◆ **Task brief**: Repeat the court judgment passage word for word, from "47 It would" to "and is rejected.".

47 It would be an odd result, to say the least, if a deeming provision such as s298B(2) or s298B(3), dealing with issues divorced from protection of organisations, could be used to support a restrictive approach to the meaning of “delegate” in s298L(1)(a). So much is especially so given the historical background to s298L and its predecessor provisions. The submission that s298B of the Act can be called in to narrow the meaning of s298L is one which is devoid of merit and is rejected.
48 It also must be borne in mind that Div 3 of Part XA of the Act does not create criminal offences, unlike s5 of the 1904 Act and s334 of the IR Act. Part XA of the Act is beneficial legislation which must be interpreted broadly and not in a restrictive, narrow or technical way. As Weinberg J said in Qenos at [48]:
“The objects of Pt XA are remedial in nature. One such object is to protect the rights of individuals who are members or officers of industrial associations from discrimination and victimisation. Similar provisions in other legislation have been treated as remedial and construed beneficially: IW v City of Perth (1997) 191 CLR 1. Where a remedial law also has a penal aspect, such that the two principles of construction conflict, it has been held that the principle of strict construction should yield to the principle of beneficial construction: see Employment Advocate v National Union of Workers (2000) 173 ALR 479 at 487 per Einfeld J, and the cases cited therein.”
49 For the forgoing reasons the Court rejected the no-case submission and found Mr Elliott was a delegate for the purposes of s298L(1)(a) of the Act.
2.2 Kodak’s Onus
1350 Pursuant to s298V of the Act the onus lies on Kodak to prove that in dismissing Mr Elliott it did not do so for reasons which included a reason that Mr Elliott was a delegate of the LHMU. In the particular circumstances of this matter this onus has two limbs. First, the respondent has to prove that the redundancy selection criteria was not inherently biased against Mr Elliott in his role as a union delegate, or union delegates in general (“the selection criteria”). Second, the respondent has to prove that Mr Elliott was not selected for redundancy because he was a union delegate, and then allocated low points under the selection criteria. (“the decision making process”) To attempt to discharge this onus, Kodak relied upon the evidence of the Kodak representatives who were involved in the creation of the selection criteria and the decision making process which led to Mr Elliott being made compulsorily redundant. Those persons were as follows:
· Mr Scott McGowan, previous Manager in Building 2
· Mr Brian Lay, Operations Manager in Building 2
· Mr Ken Shannon, Team Adviser in the dispersion area in Building 2
· Mr John Walshe, Director and General Manager
· Mr Geoff Thompson, previous Team Adviser in the emulsion area in Building 2
· Ms Carmel Gillies, previous Supervisor in the chemical preparation area
2.3 The selection criteria
51 As noted above the selection criteria used in the June 2000 redundancies consisted of four categories – “teamwork”, “know how”, “initiative” and “other attributes”. The main issue in this proceeding was Mr Elliott’s ranking under “teamwork”. The “teamwork” category was further divided into the following criteria:
i. Good team player
ii. Respects the dignity of others; Models Kodak values
iii. Resolves conflict easily
iv. [involvement in] High Performance Work Teams (HPWT)

◆ **Given material**:
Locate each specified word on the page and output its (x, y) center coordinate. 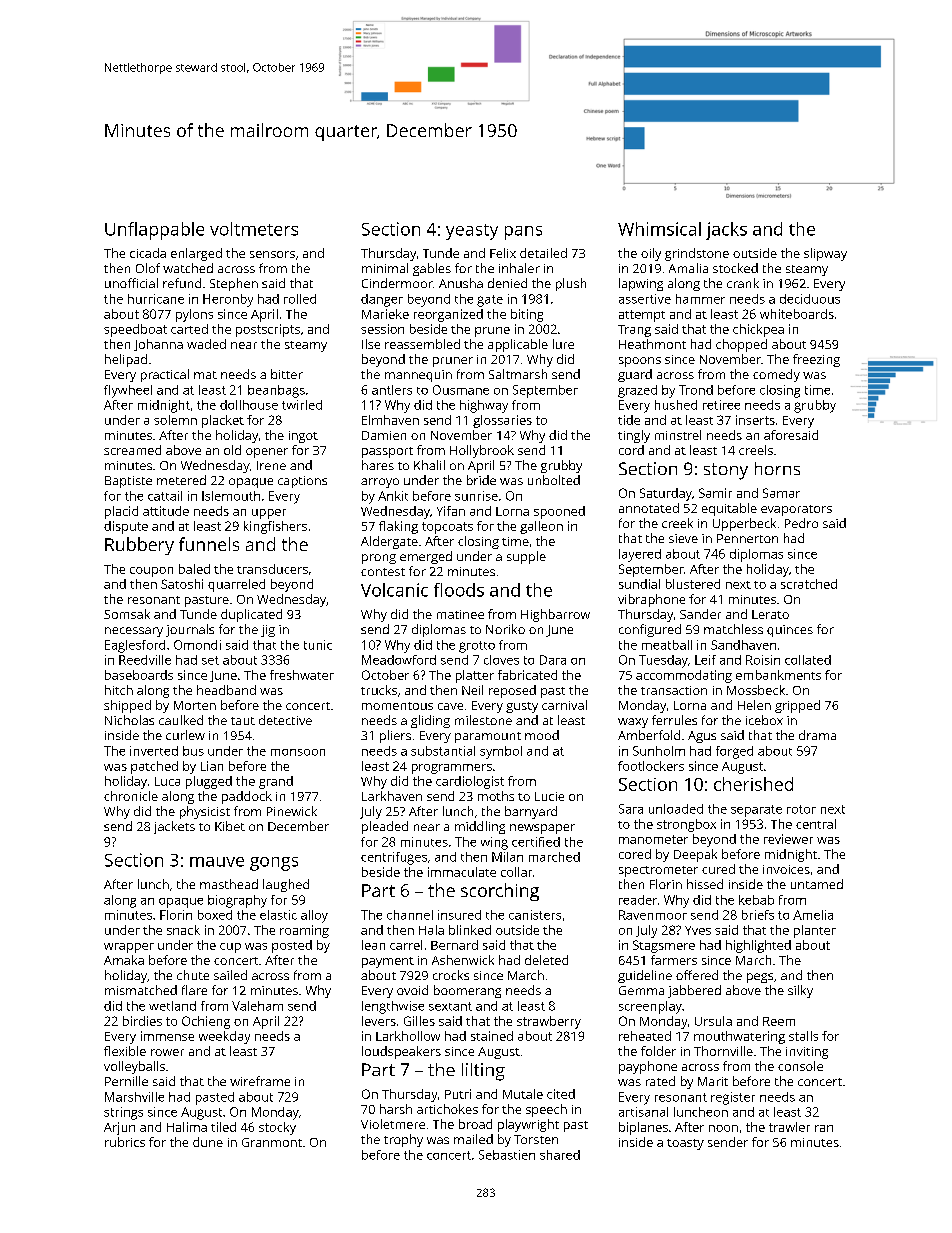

◆ **Problem solution**:
47 It would be an odd result, to say the least, if a deeming provision such as s298B(2) or s298B(3), dealing with issues divorced from protection of organisations, could be used to support a restrictive approach to the meaning of “delegate” in s298L(1)(a). So much is especially so given the historical background to s298L and its predecessor provisions. The submission that s298B of the Act can be called in to narrow the meaning of s298L is one which is devoid of merit and is rejected.